I am looking for whether some proteins are expressed in some RNA-Seq data I was given. Unfortunately, the RNA-Seq data is not raw - it's a list of RPKMs associated with RefSeq genes. It was the only 'raw' dataset provided on GEO.
Over half of these 37,000 genes have an RPKM of 0; others have a wide range of expression. However, I cannot find any RefSeq IDs corresponding to genes that express my proteins of interest. I wonder if this is my fault, or the database's.
Here's what I did:
1. Take a list of the proteins of interest, find HUGO genes encoding those proteins > feed HUGO gene names into BioMart and get a list of associated RefSeq IDs > search my database for those IDs (none!)
2. Input the 37,000 RefSeq IDs I have into DAVID, generate an annotation report, and search for mentions of my protein of interest (none!)

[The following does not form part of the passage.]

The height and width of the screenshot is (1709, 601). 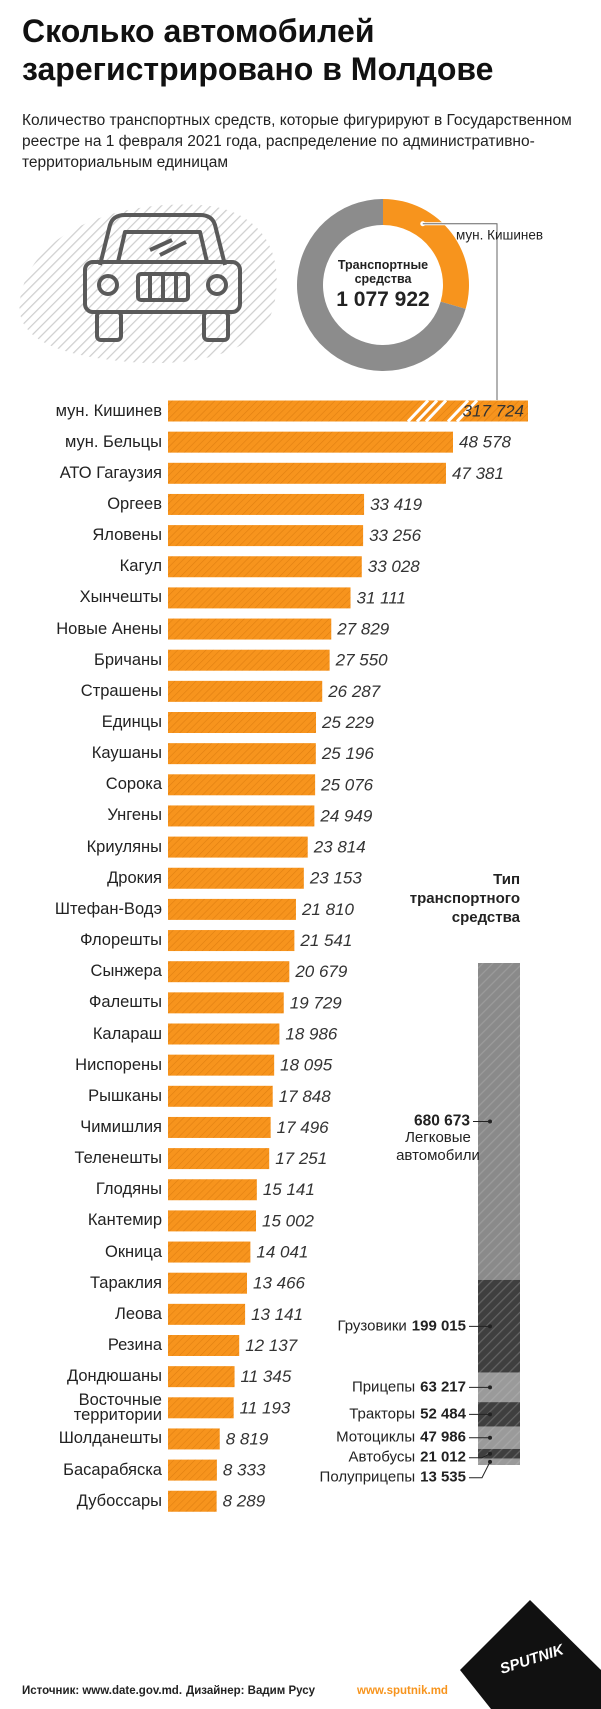 What do you see at coordinates (384, 1386) in the screenshot?
I see `stack-name: Прицепы` at bounding box center [384, 1386].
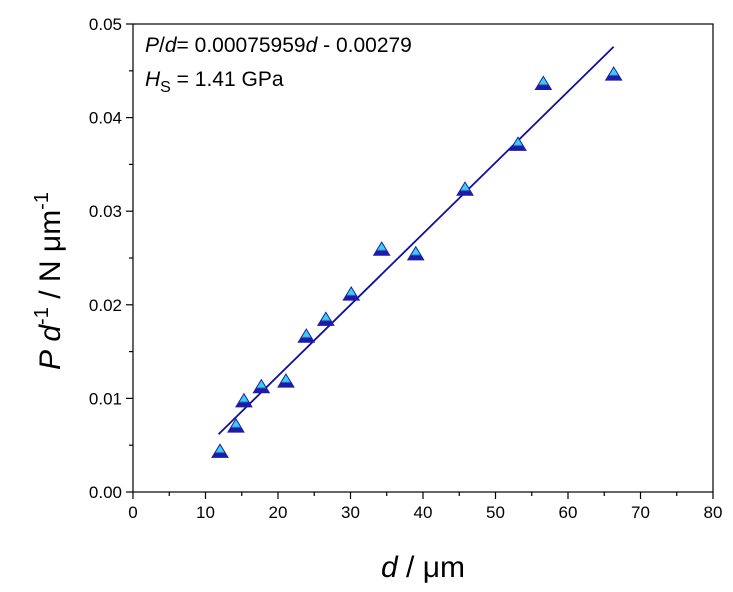  Describe the element at coordinates (132, 512) in the screenshot. I see `x-tick-label: 0` at that location.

What other sanity checks should I do before I claim that this RNA-Seq database does not, in fact, contain data for genes encoding the proteins we're interested in? I don't know if my proteins are actually expressed in this tissue. It seems so unlikely that they wouldn't appear anywhere in the database to jump to that conclusion - I've always thought of RNA-Seq as being 'comprehensive', and that every protein-encoding gene would have even a tiny number of reads. It would be weird if this database had so many genes with an RPKM of 0, and yet other genes were completely excluded.